Start of Extract to read

It is the only active orphanage in the area.
Victoria Bekye, lovingly known as Aunty Esi amongst the children, is the woman who has solely taken responsibility of Angels of Hope. She currently looks after 57 children and counting all on her own!
Most of the children who live at Angels of Hope are under the age of 4-years-old and are discovered on the streets, in the bush, or in the nearby forest, totally abandoned by their parents.
Medicine in Ghana is expensive, but most of these innocent children need some form of treatment after being left, sometimes for weeks, in these traumatic situations.
Most children have been physically beaten by the parents who abandoned them or bitten by insects and other predators before and after their abandonment.
Aunty Esi has managed to provide all of these children with food and medicine and has even put 27 of the older children into private school by selling her own house and personal possessions.
I'm thankful for women like Aunty Esi who put their lives aside to help others and because of this I want to assist her with feeding the children.
When I was there in June of this year, I noticed how poor the quality of the food is that the children consume. At breakfast, they all eat processed bread rolls with cups of soda just because it is what is thought to be most affordable!
Ghanas climate is tropical and it's soil is rich and anything from mangos, coconuts, and bananas to plantain, cashew, and sweet potatoes can be easily grown there.
There is no reason the children should be consuming a nutritionally deficient diet and continuing to live undernourished and, furthermore, no reason Aunty Esi should be struggling to afford to feed the children on her limited funds.
My plan is to hire farmers to use Aunty Esi's land where Angels of Hope is located and to teach the children how to grow and harvest their own fruit and vegetables so they don't have to depend on foods which are leaving them hungry and further causing them illnesses.
I would also like to purchase more wardrobes and dressers for their clothes, build bunk beds and purchase new mattresses, and also purchase more cribs, because right now, 2 children share every 1 crib and other children simply sleep on the floor.

End of Extract to read
Start of Information shown

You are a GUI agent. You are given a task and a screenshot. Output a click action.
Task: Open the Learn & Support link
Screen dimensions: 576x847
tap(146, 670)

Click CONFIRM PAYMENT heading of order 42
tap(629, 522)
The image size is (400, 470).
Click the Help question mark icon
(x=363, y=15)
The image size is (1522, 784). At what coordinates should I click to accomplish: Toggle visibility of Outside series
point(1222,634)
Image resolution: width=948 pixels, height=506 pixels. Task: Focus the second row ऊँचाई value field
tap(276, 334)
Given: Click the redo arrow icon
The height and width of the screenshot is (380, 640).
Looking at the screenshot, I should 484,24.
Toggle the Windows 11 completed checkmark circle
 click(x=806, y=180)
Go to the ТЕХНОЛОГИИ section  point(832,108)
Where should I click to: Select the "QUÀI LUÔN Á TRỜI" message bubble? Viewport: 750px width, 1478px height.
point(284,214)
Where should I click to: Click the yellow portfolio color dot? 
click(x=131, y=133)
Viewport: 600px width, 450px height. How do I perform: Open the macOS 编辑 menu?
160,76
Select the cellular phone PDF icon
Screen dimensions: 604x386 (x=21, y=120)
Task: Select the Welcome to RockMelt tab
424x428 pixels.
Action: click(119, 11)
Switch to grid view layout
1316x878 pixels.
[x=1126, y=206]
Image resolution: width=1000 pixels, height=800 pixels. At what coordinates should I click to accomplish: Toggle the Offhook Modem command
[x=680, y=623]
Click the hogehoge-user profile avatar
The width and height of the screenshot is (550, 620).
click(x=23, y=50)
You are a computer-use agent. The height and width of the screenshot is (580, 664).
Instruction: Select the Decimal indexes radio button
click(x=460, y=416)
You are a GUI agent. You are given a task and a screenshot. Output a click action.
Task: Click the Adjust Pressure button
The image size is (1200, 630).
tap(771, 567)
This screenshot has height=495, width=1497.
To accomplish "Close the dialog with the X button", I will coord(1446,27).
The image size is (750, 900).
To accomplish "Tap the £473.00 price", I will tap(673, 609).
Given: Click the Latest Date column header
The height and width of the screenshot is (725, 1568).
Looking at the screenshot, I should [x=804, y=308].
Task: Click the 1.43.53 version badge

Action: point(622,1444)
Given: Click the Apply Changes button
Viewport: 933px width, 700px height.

End of Information shown

**Required action 1**:
List every crop that the Angels of Hope text says can be easily grown in Ghana.
**Required action 2**:
Duplicate the passage of the Angels of Hope text starting at "Victoria Bekye, lovingly" and ending at "by their parents.".

**Worked solution 1**:
- mangos
- coconuts
- bananas
- plantain
- cashew
- sweet potatoes

**Worked solution 2**:
Victoria Bekye, lovingly known as Aunty Esi amongst the children, is the woman who has solely taken responsibility of Angels of Hope. She currently looks after 57 children and counting all on her own!
Most of the children who live at Angels of Hope are under the age of 4-years-old and are discovered on the streets, in the bush, or in the nearby forest, totally abandoned by their parents.